Soil nutrient contents
As shown in supplementary Table S1, the water content and pH of the living cover was considerably (p < 0.05) higher than the no cover treatment. In the upper soil samples, the water content of living cover treatment was 11.59% (17.23 ± 0.36%; 15.44 ± 0.36%) and 19.43% (22.50 ± 1.75%, 17.45 ± 0.95%) higher than that of no cover treatment in May and July respectively. While in the deeper soil, they are 28.94% (19.36 ± 0.98%, 16.21 ± 0.69%) and 48.05% (28.78 ± 0.98%, 19.44 ± 0.58%), respectively. In May, the pH of living cover treatment was 14.53% (6.07 ± 0.06, 5.30 ± 0.10) and 9.88% (6.23 ± 0.06, 5.67 ± 0.12) higher than that of no cover treatment in the upper soil and deeper soil respectively. And in July, it was 6.37% (6.17 ± 0.06, 5.80 ± 0.10) and 10.70% (6.83 ± 0.06, 6.17 ± 0.06) respectively. The soil TOC content under living cover treatment was higher than before (11.37 g/kg), but had no significant (p > 0.05) effect under no cover treatment. Compared with no cover treatment, the TOC content of living cover treatment in the upper soil increased by 18.02% (14.08 ± 0.59 g/kg, 11.93 ± 0.74 g/kg) and 17.21% (13.35 ± 0.51 g/kg, 11.39 ± 0.89 g/kg) respectively in May and July, while that in the deeper soil increased by 32.87% (12.37 ± 0.33 g/kg, 9.31 ± 0.88 g/kg) and 14.82% (10.15 ± 0.39 g/kg, 8.84 ± 0.30 g/kg) respectively.
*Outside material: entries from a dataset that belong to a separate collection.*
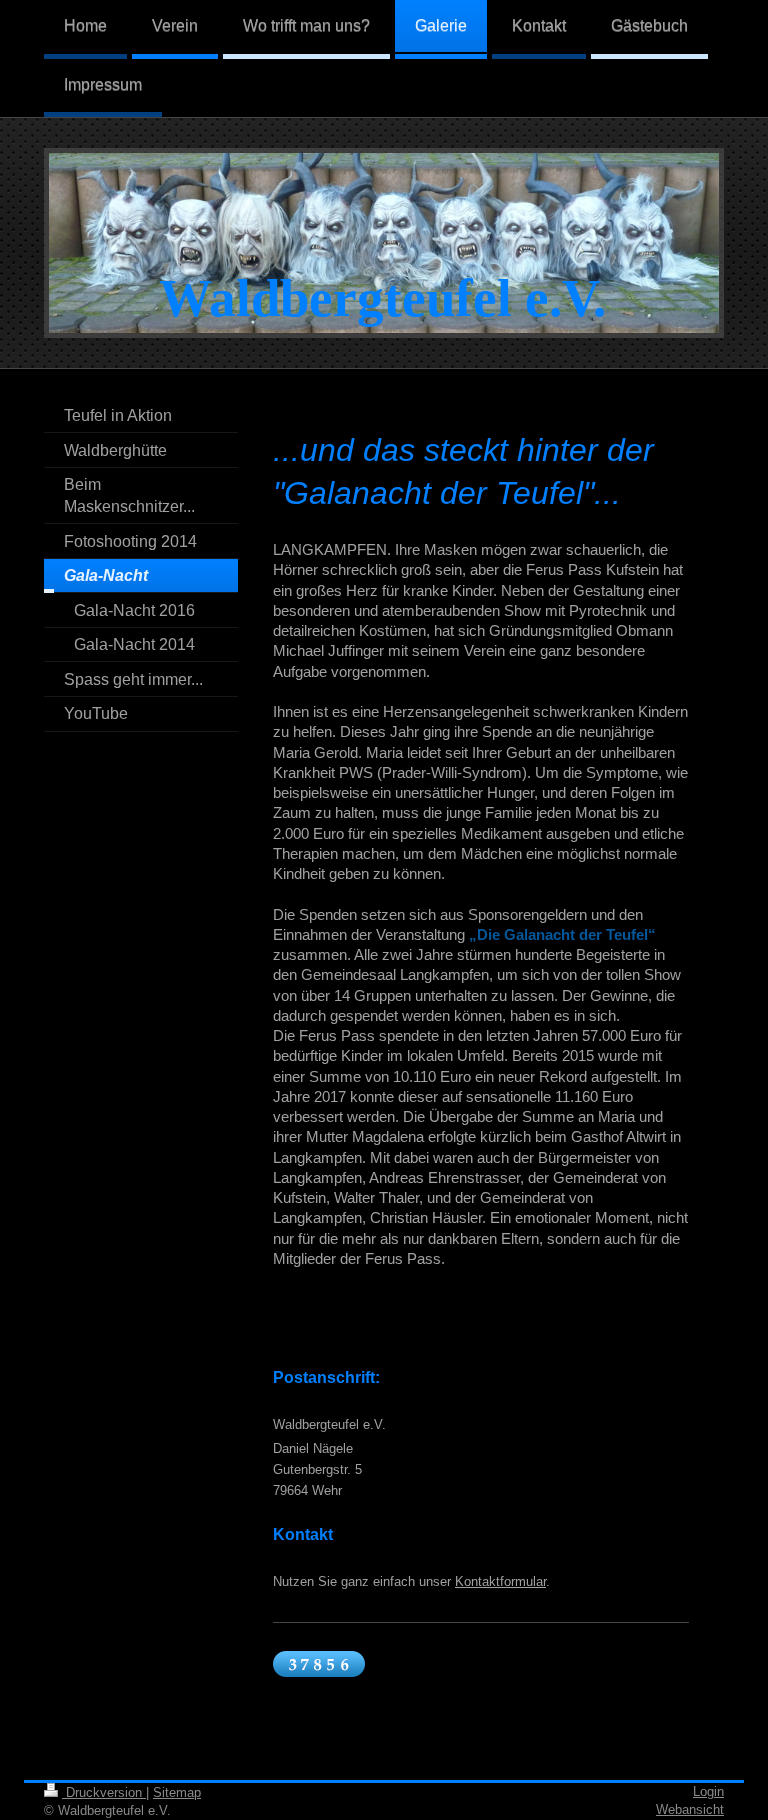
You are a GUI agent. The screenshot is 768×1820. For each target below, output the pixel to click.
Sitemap (177, 1792)
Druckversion (104, 1792)
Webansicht (690, 1809)
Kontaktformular (500, 1581)
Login (708, 1791)
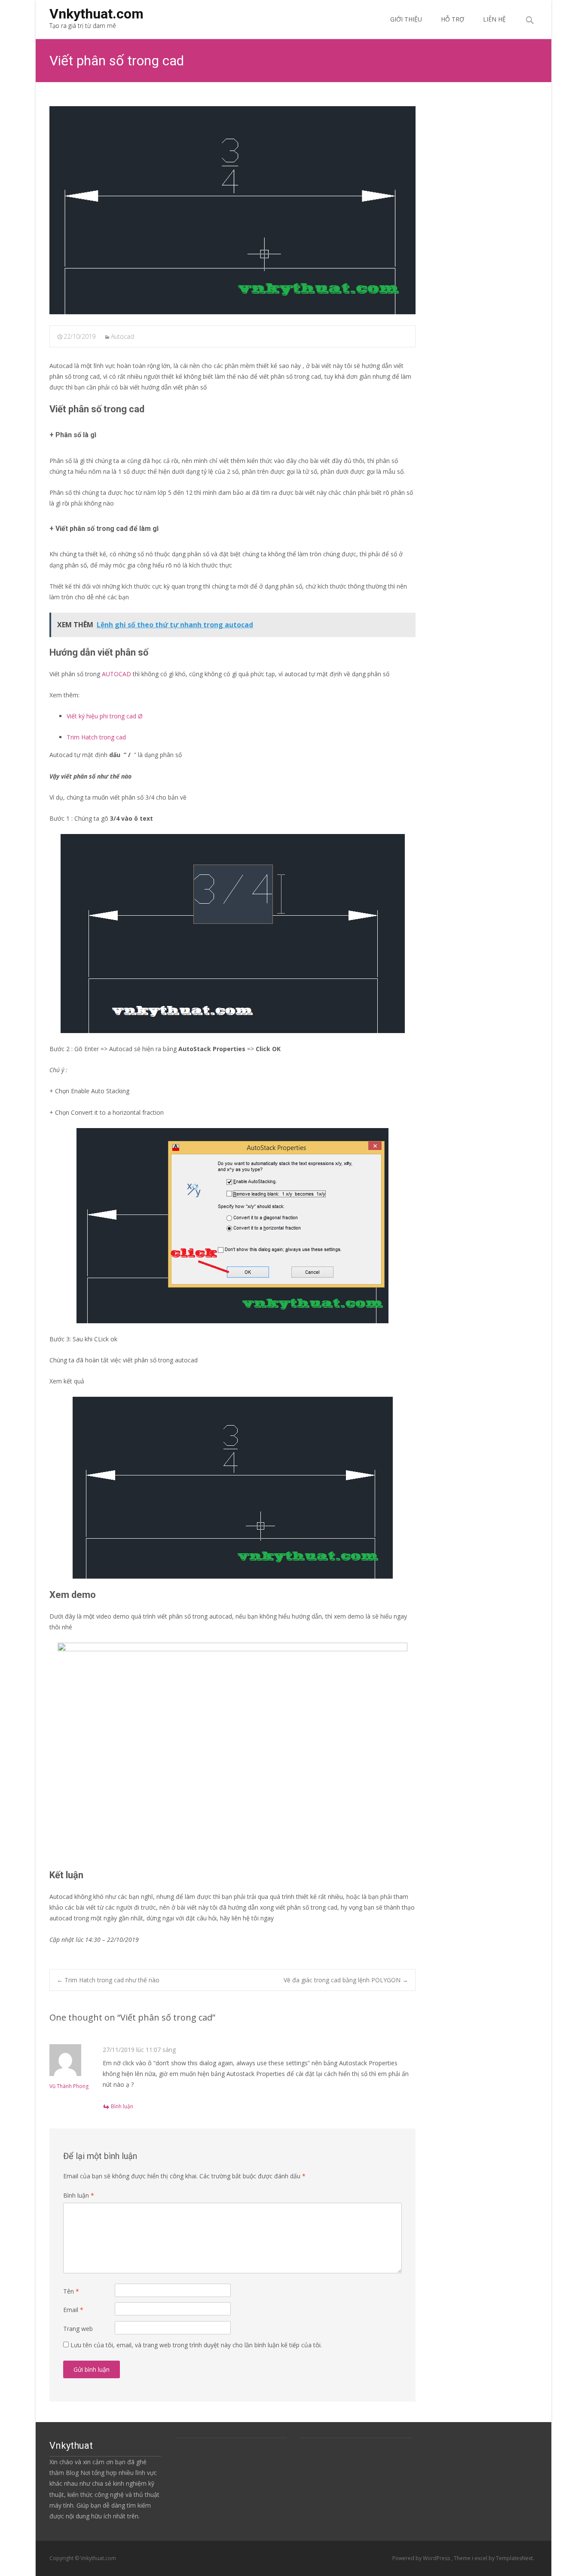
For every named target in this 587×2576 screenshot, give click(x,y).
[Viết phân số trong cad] (232, 210)
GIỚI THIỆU (406, 19)
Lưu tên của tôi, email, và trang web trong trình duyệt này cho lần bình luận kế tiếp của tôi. (196, 2345)
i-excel (480, 2558)
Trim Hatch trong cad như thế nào (108, 1980)
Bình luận (122, 2106)
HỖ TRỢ (452, 19)
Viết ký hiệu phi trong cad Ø (105, 716)
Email (73, 2310)
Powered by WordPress (421, 2558)
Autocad (122, 336)
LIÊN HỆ (494, 19)
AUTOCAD (116, 674)
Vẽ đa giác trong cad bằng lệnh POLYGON (346, 1980)
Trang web (78, 2329)
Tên (71, 2291)
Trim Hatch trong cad (97, 737)
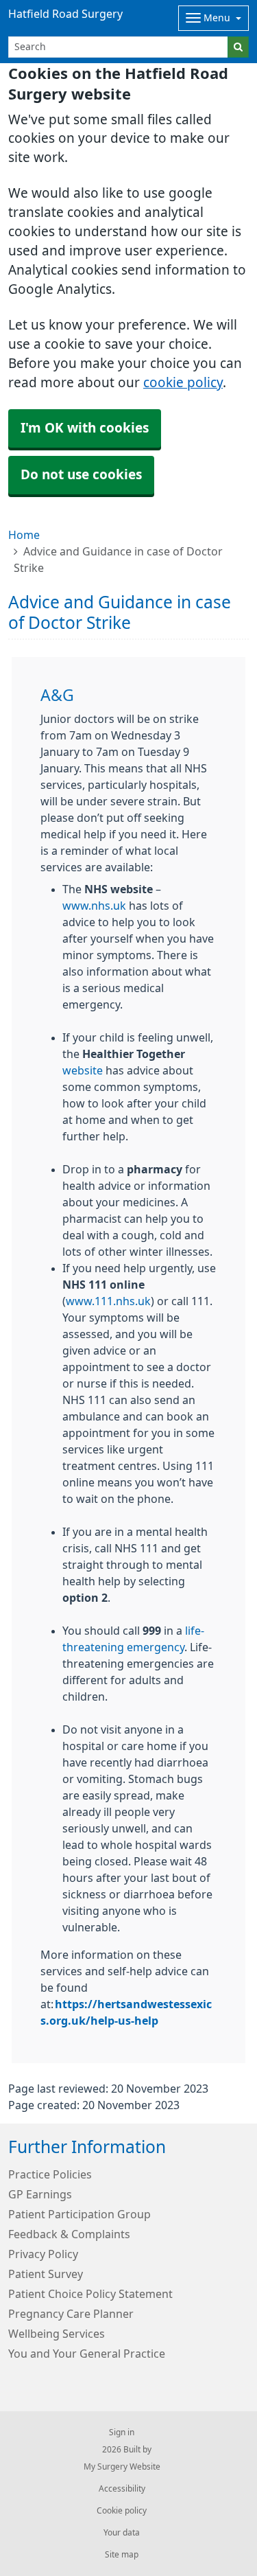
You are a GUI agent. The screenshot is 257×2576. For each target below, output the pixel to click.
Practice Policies (50, 2174)
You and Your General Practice (86, 2353)
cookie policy (183, 382)
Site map (121, 2555)
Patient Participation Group (79, 2214)
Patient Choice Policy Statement (90, 2293)
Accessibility (122, 2489)
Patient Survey (45, 2273)
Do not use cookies (81, 474)
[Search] (238, 47)
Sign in (121, 2432)
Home (24, 534)
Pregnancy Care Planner (71, 2313)
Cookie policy (122, 2511)
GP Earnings (40, 2194)
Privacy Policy (43, 2254)
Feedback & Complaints (69, 2234)
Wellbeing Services (56, 2333)
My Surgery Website (122, 2467)
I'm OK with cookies (85, 428)
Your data (121, 2533)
In May, the levels of TP, TN, AP and AK increased by 13.20%, 8.89%, 13.84% and 13.79%, respectively, while in July, they were 12.17%, 12.12%, 16.82% and 23.10%. And with the change of seasons, TN content decreased in two soil layers, but TP, AP and AK contents increased.
Soil Enzymes
The living cover treatment significantly (p < 0.05) improved the soil urease (URE), catalase (CAT), alkaline phosphatase (ALP), invertase (INV) activity contents (Additional file 2: Table S2). In the upper soil, the soil urease activity of living cover treatment (11.60 ± 0.13 IU/g) was 22.88% more than that of no cover treatment (9.44 ± 0.07 IU/g) in May and 49.15% in July (12.35 ± 0.20 IU/g, 8.28 ± 0.04 IU/g). And the soil catalase activity of living cover treatment was 12.28% (187.50 ± 2.78 IU/g, 167.00 ± 2.02 IU/g) higher than that of no cover treatment soil in May and 33.38% (194.48 ± 2.84 IU/g, 145.81 ± 2.35 IU/g) in July. And the soil alkaline phosphatase activity of living cover treatment was 5.33% (0.79 ± 0.01 IU/g, 0.75 ± 0.02 IU/g) higher than that of no cover treatment soil in May and 11.76% (0.76 ± 0.01 IU/g; 0.68 ± 0.02 IU/g) in July. The soil invertase activity of living cover treatment was 50.94% (0.80 ± 0.03 IU/g, 0.53 ± 0.02 IU/g) higher than that of no cover treatment soil in May and 21.43% (0.85 ± 0.04 IU/g, 0.70 ± 0.01 IU/g) in July. In the deeper soil, the soil urease activity of living cover treatment was 1.05 times (8.37 ± 0.10 IU/g, 7.90 ± 0.17 IU/g) that of no cover treatment soil in May and 1.10 times (8.11 ± 0.15 IU/g, 7.36 ± 0.17 IU/g) in July. And the soil catalase activity of living cover treatment was 1.30 times (166.87 ± 1.28 IU/g, 128.33 ± 3.84 IU/g) that of no cover treatment soil in May and 1.11 times (151.76 ± 1.38, 136.66 ± 1.50 IU/g) in July. The soil alkaline phosphatase activity of living cover treatment was 1.22 times (0.73 ± 0.01 IU/g, 0.60 ± 0.02 IU/g) that of no cover treatment soil in May and 1.17 times (0.56 ± 0.03 IU/g, 0.48 ± 0.02 IU/g) in July. The soil invertase activity of living cover treatment was 1.52 times (0.70 ± 0.02 IU/g, 0.46 ± 0.03 IU/g) that of no cover treatment soil in May and 1.13 times (0.72 ± 0.02 IU/g, 0.64 ± 0.01 IU/g) in July. The enzyme activities of each treatments were higher in the upper soil than that in the deeper soil.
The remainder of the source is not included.